[[ DOCUMENT EXCERPT, beginning ]]
Hello all,still working on my new house and I was wondering if I can use 1/2″ cdx sheathing under 3/4″ hardwood flooring?
There is already a 3/4″ t&g plywood subfloor there,but I want to beef it up a bit ,plus the transition into a tile floor would be better.My tile book says not to use it for tile because its not smooth enough for tile so I was wondering if that was the same for hardwood? I cant see it being a problem.
( I all ready have the sheathing ,it was left over)
Thanks Greg
Lead,Follow,or Get the Hell Out of the Way!
Replies
Hello Greg:
I've used CDX sheathing under hardwood many times without problem. I don't do floors for a living though so my advice may be worth what it costs. One recommendation would be to fill any voids in the surface of the sheathing ("C" surface should be OK as is, but if there are missed knot holes in the surface ply, might as well fill them). Also, I would use subfloor adhesive between the 3/4" and 1/2" sheets to avoid potential for squeak at that interface.
Best of luck
Thanks for the reply.I cant see it beeing a problem but I just wanted to be sure before I go and glue&screw about 30 sheets.
[[ DOCUMENT EXCERPT, end ]]
[[ RECORDS, beginning ]]
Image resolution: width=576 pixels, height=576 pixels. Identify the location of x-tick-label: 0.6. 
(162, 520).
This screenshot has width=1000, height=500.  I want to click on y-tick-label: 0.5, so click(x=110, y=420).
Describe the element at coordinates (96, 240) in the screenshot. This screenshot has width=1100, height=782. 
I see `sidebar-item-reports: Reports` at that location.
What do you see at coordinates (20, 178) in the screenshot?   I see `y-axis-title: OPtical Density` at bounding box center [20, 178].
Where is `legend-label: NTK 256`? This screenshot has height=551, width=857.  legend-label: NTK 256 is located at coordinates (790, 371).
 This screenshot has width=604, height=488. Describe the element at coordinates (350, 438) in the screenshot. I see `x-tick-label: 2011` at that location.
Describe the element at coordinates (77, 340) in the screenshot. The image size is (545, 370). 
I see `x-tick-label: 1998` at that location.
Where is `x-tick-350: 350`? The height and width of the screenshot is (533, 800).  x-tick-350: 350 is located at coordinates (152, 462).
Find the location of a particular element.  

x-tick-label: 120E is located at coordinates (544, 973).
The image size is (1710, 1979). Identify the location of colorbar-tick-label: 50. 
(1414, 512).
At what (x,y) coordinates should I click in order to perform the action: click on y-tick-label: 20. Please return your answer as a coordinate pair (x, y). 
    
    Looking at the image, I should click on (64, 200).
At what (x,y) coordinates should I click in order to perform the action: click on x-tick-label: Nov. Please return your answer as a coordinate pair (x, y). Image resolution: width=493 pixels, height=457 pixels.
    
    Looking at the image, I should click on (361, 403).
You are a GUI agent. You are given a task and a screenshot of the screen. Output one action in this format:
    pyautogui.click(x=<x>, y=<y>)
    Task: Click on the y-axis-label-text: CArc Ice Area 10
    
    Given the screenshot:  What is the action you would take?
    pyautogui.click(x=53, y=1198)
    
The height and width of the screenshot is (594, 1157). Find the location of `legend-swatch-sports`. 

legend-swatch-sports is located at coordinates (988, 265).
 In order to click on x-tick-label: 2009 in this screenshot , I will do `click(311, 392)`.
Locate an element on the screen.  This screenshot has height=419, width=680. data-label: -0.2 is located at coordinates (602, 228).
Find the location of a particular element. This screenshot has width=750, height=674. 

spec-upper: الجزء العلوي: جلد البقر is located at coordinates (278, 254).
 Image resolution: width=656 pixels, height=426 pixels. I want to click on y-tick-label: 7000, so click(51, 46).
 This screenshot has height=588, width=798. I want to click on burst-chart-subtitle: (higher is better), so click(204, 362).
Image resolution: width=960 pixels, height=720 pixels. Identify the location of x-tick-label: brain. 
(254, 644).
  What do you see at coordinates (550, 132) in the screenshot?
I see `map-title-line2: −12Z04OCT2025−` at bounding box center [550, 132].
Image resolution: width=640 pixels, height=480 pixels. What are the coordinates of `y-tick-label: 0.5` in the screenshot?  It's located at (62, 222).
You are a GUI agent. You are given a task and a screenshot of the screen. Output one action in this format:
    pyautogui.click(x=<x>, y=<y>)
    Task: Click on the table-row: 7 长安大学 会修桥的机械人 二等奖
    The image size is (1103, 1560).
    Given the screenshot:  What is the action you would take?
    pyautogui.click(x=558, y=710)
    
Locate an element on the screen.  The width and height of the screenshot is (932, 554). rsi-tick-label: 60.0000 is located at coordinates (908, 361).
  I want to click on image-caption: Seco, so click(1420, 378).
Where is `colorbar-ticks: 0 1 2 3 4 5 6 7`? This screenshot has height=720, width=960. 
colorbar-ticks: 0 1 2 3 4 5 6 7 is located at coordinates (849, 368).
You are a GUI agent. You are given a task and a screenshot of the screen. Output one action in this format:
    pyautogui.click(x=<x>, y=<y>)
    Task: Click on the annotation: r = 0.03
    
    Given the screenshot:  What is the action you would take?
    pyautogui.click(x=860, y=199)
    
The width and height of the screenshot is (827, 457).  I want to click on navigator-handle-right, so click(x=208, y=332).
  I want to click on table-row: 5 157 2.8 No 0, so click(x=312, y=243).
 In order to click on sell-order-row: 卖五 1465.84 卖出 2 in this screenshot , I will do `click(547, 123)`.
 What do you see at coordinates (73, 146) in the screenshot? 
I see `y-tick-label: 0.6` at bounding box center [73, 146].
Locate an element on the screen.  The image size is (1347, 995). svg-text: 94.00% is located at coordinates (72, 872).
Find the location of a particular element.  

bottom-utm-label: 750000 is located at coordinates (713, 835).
[[ RECORDS, end ]]
## EXERCISES TO COMPLETE
A: In the forum thread about sheathing under hardwood, what does the reply recommend using between the two layers of plywood?
B: In the forum thread about sheathing under hardwood, rewrite the passage from "There is already" to "was left over)", substituting "underlayment" for "subfloor".
These rows were taken from a different source than the text.

## RESULTS FOR EACH TASK
A: Subfloor adhesive, to avoid potential squeaks at that interface.

B:
There is already a 3/4″ t&g plywood underlayment there,but I want to beef it up a bit ,plus the transition into a tile floor would be better.My tile book says not to use it for tile because its not smooth enough for tile so I was wondering if that was the same for hardwood? I cant see it being a problem.
( I all ready have the sheathing ,it was left over)